For Jacobs a principal fruit of reading is silence, both interior and exterior, and one of the best motives for a consistent practice of reading is to cultivate this silence. Books foster attentiveness: “books are the natural and inevitable and permanent means of being absorbed in something other than the self”. He proposes as an ideal the experience of a child lost in a book, rapt. Not all reading can calls forth or deserves deep attention, but the best reading — reading for pleasure — does. Following the advice of Hugh of St Victor’s Didascalicon, he describes the experience of attentive rumination on a worthy text in which the reader returns to specific passages, arguing with them, or appreciating their savour. As a means of cultivating this practice, and of slowing down our reading, Jacobs recommends that we read, re-read, and memorize poetry.

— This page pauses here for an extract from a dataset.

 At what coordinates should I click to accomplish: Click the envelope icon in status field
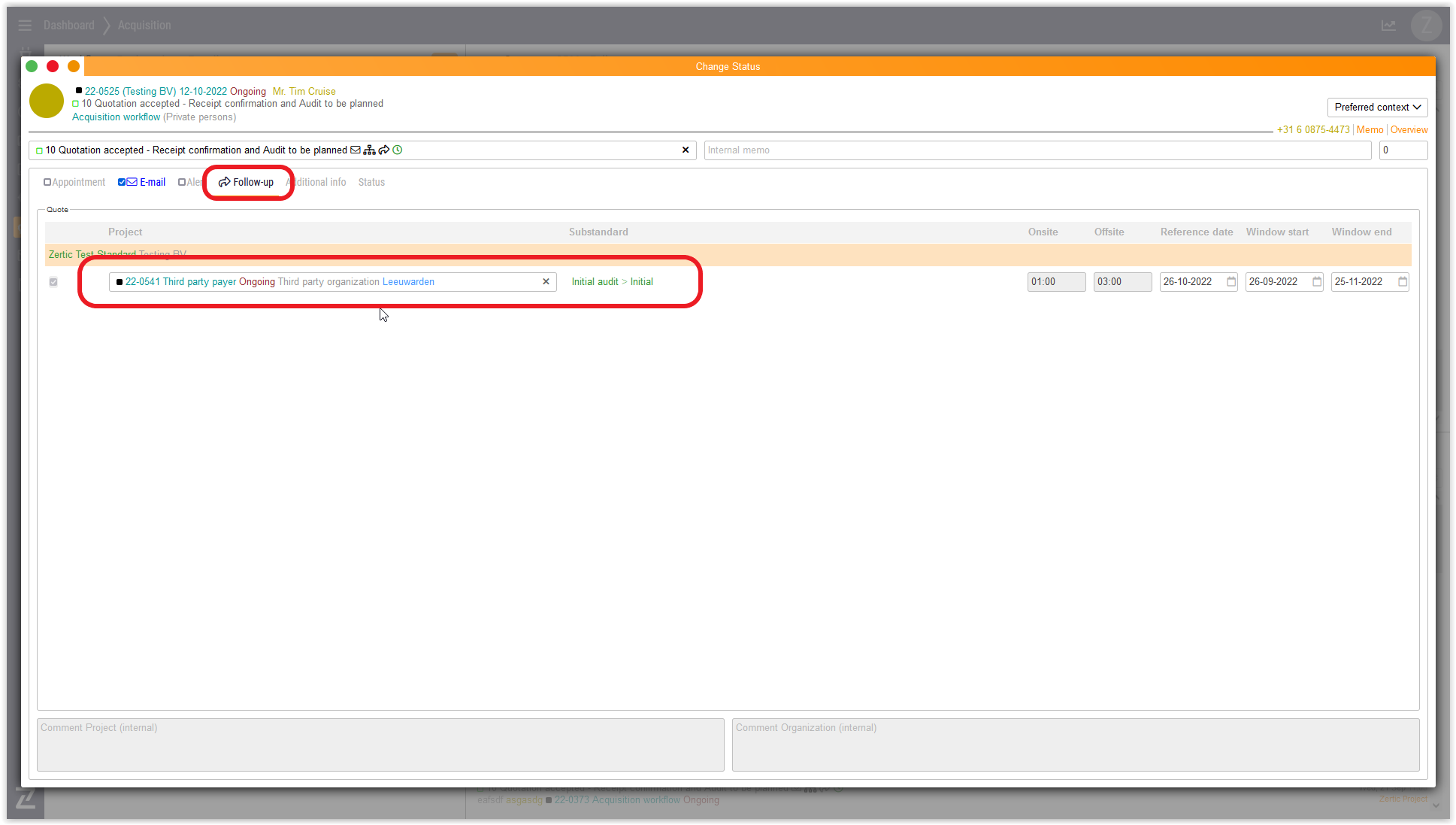tap(356, 150)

Reflections on silence and attention naturally introduce the book’s minor theme: our age of distraction. Jacobs wants to engage the genuine concerns many people have over their sense of being harried, inattentive, and unfocused. In fact the book itself is partially pitched to those who used to be avid readers but somehow can’t muster the energy anymore. He offers no jeremiad; he is himself a blogger, and a twit, and he is candid about his affection for his Kindle reader. At the same time, he sees the problems these technologies bring with them, and he is at least willing to entertain the possibility that the best course is simply to shut it all off, or, if not, to at least regain control over what occupies our attention. He cites with approval this from David Foster Wallace:

“Twenty years after my own graduation, I have come gradually to understand that the liberal arts cliché about teaching you how to think is actually shorthand for a much deeper, more serious idea: learning how to think really means learning how to exercise some control over how and what you think. It means being conscious and aware enough to choose what you pay attention to and to choose how you construct meaning from experience. Because if you cannot exercise this kind of choice in adult life, you will be totally hosed.”

Indeed.

As the book draws to a close, Jacobs turns his attention to how we evaluate books, and how our relationships with books can change over time. He gives some lovely anecdotes, as, for instance, about how Auden found his views on Kierkegaard changing over the course of his lifetime. In order to have such relationships, which are a means by which we can chart our own growth in maturity, it is necessary to re-read those books that have been important to us.

Speaking of Auden, Jacobs quotes his brief primer on critical judgments we might make about a book (or, for that matter, a film, or a piece of music, or any work of art):

“I can see this is good and I like it; I can see this is good but I don’t like it; I can see this is good, and, though at present I don’t like it, I believe with perseverance I shall come to like it; I can see that this is trash but I like it; I can see that this is trash and I don’t like it.”

It would be perverse if a book on the pleasures of reading were not itself a pleasure to read, but there is no danger of that here. Jacobs is an engaging writer. The tone is conversational, the book moves briskly across the terrain it needs to cover, and he salts his text with just enough exasperating and ill-conceived counsel that it held my attention throughout.